Set down exactly, from the records below, the line with "Image resolution: width=1631, height=2268." through the line with "Top Gear NI (815, 44)", and nothing else.

Stored items from a collection:
--------------------------------------------------
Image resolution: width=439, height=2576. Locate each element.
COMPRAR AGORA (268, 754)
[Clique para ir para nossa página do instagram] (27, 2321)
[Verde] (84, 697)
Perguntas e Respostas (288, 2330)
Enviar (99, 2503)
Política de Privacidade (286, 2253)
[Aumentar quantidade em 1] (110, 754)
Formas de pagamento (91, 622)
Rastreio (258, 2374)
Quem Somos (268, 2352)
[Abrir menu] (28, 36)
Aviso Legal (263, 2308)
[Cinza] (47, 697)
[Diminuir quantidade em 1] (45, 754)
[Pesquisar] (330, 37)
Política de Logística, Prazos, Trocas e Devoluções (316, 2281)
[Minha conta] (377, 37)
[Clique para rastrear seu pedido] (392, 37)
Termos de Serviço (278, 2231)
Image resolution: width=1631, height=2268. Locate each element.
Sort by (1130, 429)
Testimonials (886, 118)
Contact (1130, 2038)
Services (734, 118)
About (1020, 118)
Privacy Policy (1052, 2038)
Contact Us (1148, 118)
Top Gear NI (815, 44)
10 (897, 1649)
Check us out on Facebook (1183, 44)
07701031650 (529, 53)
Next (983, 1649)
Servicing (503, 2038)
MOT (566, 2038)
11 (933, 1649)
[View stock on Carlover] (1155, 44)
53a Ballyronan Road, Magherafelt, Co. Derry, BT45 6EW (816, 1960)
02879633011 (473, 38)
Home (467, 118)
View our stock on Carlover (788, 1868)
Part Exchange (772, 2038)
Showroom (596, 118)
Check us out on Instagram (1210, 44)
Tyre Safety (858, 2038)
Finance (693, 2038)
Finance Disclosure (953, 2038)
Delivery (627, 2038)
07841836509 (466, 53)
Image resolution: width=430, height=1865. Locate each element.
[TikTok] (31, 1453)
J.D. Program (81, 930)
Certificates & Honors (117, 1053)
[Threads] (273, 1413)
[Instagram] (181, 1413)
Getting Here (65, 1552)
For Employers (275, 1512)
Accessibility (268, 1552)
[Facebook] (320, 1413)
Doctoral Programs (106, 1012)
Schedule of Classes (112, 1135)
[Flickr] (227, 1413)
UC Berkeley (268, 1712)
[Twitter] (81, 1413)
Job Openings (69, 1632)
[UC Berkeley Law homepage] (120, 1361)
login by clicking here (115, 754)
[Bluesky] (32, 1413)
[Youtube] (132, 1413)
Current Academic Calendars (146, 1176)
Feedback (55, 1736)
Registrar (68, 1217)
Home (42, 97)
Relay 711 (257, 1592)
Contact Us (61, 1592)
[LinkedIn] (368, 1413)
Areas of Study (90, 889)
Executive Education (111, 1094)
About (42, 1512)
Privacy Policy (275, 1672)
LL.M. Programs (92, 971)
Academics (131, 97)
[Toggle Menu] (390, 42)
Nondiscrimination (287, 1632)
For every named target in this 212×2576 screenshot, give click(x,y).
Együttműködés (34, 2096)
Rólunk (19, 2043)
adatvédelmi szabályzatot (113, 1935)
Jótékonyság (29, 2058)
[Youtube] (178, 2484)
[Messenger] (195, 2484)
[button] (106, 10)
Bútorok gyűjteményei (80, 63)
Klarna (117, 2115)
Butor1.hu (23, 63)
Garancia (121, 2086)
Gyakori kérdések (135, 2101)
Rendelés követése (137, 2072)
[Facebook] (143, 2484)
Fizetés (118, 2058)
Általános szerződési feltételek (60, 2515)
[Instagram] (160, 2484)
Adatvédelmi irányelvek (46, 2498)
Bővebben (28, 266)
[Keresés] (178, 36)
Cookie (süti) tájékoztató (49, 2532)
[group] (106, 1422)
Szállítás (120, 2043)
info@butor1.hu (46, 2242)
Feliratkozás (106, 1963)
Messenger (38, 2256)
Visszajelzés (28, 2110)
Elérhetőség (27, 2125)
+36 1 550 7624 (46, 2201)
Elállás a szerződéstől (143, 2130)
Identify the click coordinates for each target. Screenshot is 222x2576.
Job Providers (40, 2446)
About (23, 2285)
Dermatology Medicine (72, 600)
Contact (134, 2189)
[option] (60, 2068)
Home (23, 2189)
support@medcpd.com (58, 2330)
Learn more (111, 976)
--------------------------------------------------
* **RESULT FOR THIS EXERCISE**:
Image resolution: width=1631, height=2268. Locate each element.
Sort by (1130, 429)
Testimonials (886, 118)
Contact (1130, 2038)
Services (734, 118)
About (1020, 118)
Privacy Policy (1052, 2038)
Contact Us (1148, 118)
Top Gear NI (815, 44)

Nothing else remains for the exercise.